Fine Tune StarCoder2-3B

In this article, we will fine tune the StarCoder2-3B model for instruction following.

Coding assistants are starting to prove useful for software developers across all fields. Most common use cases trace back to either ChatGPT or GitHub co-pilot. But what if we want a small, performant, and fast, local coding assistant? We will explore that in this article. In this article, we will fine tune the StarCoder2-3B model on the same dataset that was used to train StarCoder2-15B to create an instruction tuned version of the model.

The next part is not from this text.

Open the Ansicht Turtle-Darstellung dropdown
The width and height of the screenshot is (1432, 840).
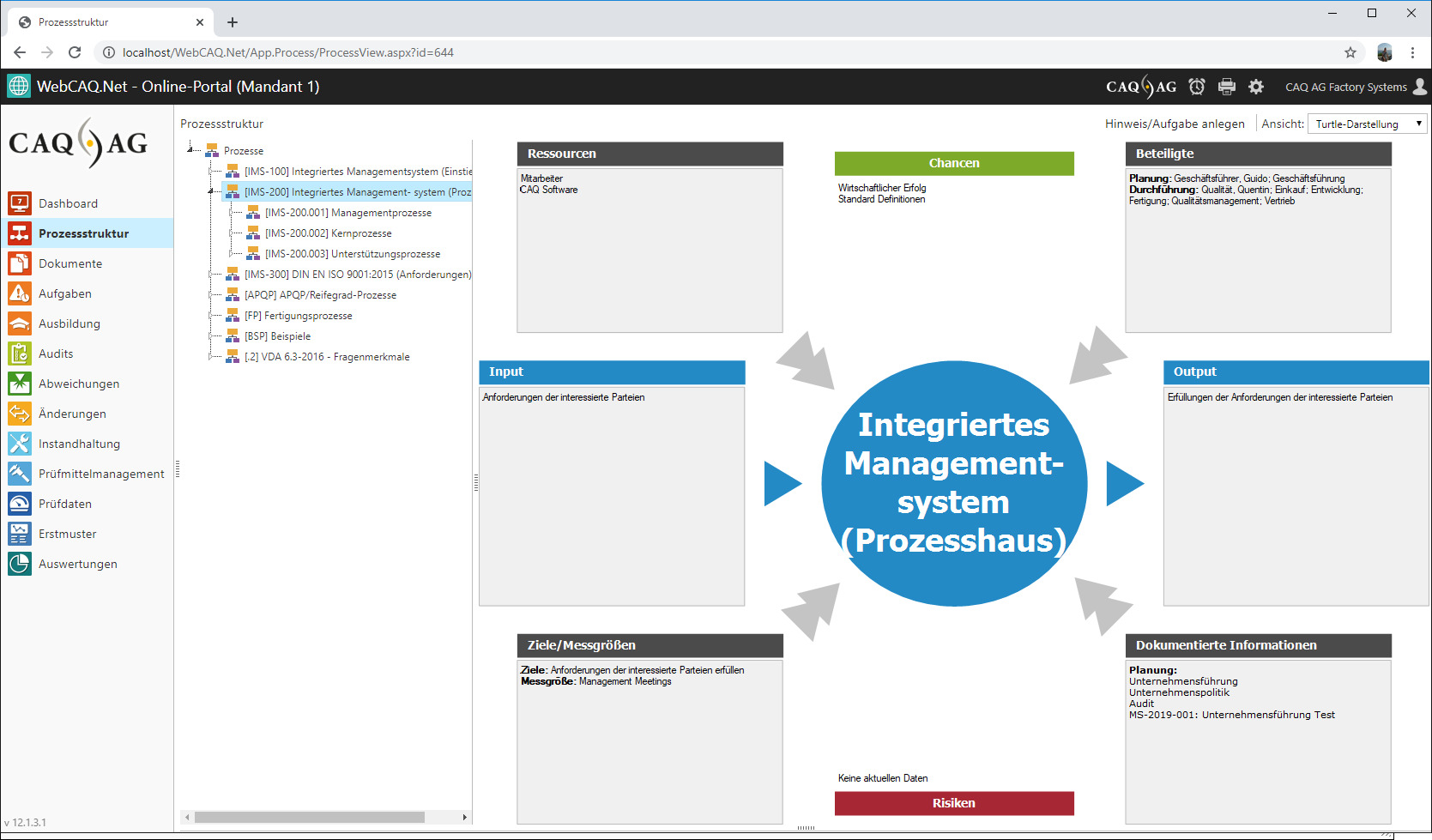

This is the first part of the article in fine tuning StarCoder2-3B. In the next article, we will convert the model to GGUF format and upload it to Ollama.

We will cover the following topics in this article

• An overview of the self-aligning instruction tuning dataset.
• Cloning and setting up the official repository.
• Preparing the dataset in the correct format.
• Training and inference.

The Self-Align Instruction Tuning Dataset to Fine Tune StarCoder2-3B

The dataset that we are using here is part of the open-source project by BigCode to instruction tune StarCoder2-15B.

In the repository, the authors elaborate on how the dataset was created for self-aligning the model without any human interventions.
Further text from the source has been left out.